- Country: India
- State: Tamil Nadu
- District: Thanjavur
- Taluk: Kumbakonam

Population (2001)
- • Total: 2,995

Languages
- • Official: Tamil
- Time zone: UTC+5:30 (IST)

= Udaiyalur =

Udayalur is a village in the Kumbakonam taluk of Thanjavur district, Tamil Nadu, India. Udayalur is a few kilometers away from the historic Chola dynasty stronghold town of Kizha Pazhayarai. The village was historically called SriKangeyapuram.

== Specialities ==
The village has four temples dedicated to Hindu deities. The Selva Maha Kali Amman Temple is the most popular of the four, while the Kailasha Nathar temple dedicated to Lord Shiva has significant history and due importance. The other two temples are the Palkulatthi Amman temple and a temple dedicated to Lord Vishnu.
The annual "Thiruvizha" or the "Thirunaal" is a celebrated during March-end or April-beginning as a token of gratitude to God.It is also a time of celebrations throughout the village and places surrounding it as people from across everywhere gather to the village. This is a common feature of most villages in the state of Tamil Nadu.Street plays are held, which people attend enthusiastically.

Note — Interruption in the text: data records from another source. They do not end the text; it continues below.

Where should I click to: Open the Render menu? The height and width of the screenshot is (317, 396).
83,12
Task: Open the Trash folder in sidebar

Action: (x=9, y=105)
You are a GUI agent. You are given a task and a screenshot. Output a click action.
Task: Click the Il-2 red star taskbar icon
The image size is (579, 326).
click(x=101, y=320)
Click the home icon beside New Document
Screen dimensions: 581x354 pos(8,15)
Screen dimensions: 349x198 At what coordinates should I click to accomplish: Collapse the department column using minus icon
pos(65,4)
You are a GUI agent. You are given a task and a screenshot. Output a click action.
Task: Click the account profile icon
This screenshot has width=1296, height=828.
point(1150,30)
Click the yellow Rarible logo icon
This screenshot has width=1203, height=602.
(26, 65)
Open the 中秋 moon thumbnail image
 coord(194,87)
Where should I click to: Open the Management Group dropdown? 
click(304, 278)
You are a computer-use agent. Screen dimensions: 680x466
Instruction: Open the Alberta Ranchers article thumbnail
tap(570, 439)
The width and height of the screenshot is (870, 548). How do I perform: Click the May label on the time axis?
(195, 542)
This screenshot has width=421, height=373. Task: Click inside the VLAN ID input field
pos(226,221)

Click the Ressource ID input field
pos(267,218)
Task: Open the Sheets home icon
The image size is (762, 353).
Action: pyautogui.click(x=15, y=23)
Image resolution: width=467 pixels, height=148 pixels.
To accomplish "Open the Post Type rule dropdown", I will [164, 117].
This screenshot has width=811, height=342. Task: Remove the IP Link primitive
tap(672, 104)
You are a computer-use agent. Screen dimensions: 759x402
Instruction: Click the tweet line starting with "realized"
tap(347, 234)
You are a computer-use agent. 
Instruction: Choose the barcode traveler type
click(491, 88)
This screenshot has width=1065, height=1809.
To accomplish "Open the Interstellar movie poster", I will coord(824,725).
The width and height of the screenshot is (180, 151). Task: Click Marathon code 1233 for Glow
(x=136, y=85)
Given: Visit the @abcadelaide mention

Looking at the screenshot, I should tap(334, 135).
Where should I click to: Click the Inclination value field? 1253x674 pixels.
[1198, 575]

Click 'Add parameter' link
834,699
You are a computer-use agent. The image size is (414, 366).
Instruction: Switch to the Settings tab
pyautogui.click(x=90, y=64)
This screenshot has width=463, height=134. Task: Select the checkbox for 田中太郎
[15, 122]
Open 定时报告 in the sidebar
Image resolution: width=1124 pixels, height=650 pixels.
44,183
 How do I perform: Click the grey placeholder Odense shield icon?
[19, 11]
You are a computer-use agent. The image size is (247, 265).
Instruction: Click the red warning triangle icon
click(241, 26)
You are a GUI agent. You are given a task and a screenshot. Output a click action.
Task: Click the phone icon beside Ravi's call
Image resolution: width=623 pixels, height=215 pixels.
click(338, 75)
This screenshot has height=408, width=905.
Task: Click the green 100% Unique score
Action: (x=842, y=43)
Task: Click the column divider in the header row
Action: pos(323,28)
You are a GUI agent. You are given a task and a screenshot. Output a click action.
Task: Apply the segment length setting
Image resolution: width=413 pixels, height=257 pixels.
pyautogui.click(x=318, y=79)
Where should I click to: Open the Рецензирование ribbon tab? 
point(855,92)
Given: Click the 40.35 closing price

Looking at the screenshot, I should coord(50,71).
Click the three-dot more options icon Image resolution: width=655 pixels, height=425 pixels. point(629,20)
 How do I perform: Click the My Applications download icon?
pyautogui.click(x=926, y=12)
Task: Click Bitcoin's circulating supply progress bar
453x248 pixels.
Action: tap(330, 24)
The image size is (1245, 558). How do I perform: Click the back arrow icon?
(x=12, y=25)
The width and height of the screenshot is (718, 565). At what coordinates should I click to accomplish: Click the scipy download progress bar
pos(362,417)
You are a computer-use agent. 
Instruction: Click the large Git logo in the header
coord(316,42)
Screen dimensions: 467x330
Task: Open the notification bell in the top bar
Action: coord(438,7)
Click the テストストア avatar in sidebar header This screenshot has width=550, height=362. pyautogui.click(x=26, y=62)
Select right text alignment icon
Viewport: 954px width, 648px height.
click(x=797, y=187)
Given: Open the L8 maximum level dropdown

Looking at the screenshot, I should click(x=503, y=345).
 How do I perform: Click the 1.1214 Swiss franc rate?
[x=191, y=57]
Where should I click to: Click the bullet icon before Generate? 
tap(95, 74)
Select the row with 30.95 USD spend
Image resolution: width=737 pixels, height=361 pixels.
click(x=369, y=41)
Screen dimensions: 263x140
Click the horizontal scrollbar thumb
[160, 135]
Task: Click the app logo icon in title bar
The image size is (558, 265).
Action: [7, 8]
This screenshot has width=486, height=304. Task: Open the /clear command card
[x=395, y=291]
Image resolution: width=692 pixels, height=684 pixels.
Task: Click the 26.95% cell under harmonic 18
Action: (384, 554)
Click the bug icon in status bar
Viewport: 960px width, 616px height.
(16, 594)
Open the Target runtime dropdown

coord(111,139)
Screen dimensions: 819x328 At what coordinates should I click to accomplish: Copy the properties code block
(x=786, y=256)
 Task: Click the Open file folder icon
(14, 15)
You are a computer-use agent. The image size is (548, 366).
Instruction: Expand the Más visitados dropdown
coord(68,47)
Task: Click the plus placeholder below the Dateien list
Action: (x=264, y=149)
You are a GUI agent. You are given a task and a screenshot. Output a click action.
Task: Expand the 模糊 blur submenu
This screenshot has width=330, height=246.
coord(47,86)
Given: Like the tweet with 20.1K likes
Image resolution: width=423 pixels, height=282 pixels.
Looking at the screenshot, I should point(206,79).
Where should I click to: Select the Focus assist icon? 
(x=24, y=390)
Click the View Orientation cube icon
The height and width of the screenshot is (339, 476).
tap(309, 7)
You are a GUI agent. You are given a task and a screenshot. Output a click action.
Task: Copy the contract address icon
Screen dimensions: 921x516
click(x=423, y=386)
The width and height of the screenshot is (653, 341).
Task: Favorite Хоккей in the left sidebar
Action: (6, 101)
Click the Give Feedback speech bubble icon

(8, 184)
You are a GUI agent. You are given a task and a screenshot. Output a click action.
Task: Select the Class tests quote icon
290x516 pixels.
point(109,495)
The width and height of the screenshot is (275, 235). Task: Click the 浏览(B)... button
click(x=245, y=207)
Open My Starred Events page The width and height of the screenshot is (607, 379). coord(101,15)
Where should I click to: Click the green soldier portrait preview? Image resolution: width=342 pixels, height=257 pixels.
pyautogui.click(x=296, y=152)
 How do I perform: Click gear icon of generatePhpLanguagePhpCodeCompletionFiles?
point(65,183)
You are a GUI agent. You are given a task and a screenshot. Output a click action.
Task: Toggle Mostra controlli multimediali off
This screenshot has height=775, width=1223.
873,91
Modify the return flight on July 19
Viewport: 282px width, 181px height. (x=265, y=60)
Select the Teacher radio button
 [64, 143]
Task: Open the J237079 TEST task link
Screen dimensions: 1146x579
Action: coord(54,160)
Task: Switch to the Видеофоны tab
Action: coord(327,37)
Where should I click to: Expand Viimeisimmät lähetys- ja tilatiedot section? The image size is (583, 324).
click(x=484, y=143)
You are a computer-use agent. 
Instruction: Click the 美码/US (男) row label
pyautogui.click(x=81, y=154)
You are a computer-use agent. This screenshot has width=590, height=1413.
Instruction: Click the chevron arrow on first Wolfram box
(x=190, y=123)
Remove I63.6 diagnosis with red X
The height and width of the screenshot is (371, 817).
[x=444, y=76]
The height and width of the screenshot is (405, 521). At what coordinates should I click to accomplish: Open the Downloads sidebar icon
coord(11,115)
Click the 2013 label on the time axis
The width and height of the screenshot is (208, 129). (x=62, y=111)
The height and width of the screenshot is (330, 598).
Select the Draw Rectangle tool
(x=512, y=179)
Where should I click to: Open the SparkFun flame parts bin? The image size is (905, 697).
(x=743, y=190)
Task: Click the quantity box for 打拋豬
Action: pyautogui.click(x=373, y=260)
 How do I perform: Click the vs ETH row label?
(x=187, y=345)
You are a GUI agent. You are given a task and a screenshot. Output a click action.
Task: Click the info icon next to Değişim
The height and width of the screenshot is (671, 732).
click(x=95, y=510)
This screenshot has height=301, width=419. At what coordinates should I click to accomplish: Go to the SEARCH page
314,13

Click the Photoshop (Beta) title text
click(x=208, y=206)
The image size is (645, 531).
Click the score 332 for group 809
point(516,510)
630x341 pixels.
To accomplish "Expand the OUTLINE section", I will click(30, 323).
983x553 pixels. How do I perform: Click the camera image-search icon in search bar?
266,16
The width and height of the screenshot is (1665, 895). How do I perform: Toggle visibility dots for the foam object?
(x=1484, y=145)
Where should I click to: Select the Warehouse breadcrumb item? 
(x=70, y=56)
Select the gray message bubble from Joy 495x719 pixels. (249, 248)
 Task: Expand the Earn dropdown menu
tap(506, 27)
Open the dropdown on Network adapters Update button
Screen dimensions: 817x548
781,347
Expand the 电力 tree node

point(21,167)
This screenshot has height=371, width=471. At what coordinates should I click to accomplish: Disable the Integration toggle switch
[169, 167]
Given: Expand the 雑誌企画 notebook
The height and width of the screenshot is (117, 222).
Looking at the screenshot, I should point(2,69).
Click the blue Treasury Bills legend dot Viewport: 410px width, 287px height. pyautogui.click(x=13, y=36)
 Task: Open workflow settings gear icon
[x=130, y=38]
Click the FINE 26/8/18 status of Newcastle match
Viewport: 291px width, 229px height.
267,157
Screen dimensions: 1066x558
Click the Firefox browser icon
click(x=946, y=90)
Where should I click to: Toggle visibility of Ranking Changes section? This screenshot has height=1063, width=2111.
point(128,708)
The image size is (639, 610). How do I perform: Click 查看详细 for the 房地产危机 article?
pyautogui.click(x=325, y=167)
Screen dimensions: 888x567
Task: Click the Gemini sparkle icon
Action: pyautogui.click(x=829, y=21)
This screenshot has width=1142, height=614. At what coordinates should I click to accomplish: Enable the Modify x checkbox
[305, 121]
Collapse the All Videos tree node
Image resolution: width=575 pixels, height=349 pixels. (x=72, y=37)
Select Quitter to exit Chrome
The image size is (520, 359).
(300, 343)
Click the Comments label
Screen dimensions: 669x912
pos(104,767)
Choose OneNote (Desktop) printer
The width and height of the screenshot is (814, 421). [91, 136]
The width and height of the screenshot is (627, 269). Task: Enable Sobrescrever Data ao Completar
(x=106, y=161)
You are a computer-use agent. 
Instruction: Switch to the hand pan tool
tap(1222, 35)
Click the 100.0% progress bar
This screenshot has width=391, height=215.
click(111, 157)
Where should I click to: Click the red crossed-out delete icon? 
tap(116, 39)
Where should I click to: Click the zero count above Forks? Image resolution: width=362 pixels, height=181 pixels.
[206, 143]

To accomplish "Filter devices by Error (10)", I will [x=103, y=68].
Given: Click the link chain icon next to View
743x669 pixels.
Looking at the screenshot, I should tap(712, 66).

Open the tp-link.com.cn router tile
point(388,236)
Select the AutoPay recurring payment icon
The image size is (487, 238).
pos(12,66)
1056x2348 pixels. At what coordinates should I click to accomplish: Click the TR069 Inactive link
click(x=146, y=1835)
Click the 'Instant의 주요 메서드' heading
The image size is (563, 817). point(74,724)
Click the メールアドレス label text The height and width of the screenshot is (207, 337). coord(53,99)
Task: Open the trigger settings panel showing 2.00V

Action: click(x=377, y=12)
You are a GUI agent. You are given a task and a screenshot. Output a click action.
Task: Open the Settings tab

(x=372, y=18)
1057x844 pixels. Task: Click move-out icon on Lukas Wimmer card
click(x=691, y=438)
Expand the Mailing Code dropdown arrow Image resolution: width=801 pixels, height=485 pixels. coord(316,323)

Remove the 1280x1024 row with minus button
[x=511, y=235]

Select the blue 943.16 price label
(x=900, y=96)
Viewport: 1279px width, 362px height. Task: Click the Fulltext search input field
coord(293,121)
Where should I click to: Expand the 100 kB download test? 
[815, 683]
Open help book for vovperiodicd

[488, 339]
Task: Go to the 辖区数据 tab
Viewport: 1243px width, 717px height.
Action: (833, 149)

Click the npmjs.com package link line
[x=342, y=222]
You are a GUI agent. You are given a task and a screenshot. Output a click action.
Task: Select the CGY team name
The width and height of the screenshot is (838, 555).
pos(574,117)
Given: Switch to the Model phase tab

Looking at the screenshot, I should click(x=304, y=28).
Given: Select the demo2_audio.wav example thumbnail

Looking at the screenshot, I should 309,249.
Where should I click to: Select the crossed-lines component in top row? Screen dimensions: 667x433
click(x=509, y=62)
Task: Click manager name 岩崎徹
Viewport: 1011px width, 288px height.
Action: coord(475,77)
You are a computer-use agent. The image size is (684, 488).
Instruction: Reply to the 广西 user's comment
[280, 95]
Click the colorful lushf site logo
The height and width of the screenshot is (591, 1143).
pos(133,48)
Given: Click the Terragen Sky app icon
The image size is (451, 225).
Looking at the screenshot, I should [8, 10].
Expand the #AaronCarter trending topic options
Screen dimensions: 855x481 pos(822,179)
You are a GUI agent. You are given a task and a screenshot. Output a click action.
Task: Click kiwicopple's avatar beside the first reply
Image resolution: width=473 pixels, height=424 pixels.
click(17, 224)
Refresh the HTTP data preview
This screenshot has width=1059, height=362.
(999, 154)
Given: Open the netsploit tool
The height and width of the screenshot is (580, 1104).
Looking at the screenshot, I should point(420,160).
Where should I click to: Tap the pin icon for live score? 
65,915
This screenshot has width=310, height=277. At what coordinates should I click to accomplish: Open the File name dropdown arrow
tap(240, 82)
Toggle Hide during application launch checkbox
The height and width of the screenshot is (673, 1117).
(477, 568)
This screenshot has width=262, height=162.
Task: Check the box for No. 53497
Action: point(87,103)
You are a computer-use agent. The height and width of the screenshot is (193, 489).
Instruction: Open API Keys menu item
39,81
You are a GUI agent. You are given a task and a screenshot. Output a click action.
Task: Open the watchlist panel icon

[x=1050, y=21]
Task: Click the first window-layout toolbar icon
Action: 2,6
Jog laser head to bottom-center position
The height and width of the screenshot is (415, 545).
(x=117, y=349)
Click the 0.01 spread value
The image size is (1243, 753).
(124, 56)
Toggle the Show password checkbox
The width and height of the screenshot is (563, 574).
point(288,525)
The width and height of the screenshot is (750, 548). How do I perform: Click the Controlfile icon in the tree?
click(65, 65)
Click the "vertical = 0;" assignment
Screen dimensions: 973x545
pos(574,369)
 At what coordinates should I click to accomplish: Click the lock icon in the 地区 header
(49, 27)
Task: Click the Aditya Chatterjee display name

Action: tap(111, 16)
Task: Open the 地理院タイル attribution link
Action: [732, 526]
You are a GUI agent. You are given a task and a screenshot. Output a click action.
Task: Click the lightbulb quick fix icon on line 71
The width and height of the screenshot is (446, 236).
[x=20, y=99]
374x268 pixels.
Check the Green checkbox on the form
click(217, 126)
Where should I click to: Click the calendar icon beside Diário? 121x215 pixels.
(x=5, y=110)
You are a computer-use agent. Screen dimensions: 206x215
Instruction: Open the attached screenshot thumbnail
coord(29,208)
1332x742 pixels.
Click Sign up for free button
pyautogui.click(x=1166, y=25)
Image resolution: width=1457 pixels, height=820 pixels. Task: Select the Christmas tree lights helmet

== Historical significance ==
The Kailasanathar temple in Udaiyalur village is believed to be the final resting place of the Chola dynasty emperor Raja Raja Chola I, as per
Professor G Deivanayagam, an authority on Chola history and a scholar of temple architecture.

== Demographics ==

As per the 2001 census, Udayalur had a total population of 2,995, with 1,502 males and 1,493 females. The sex ratio was 994. The literacy rate was 72.29%.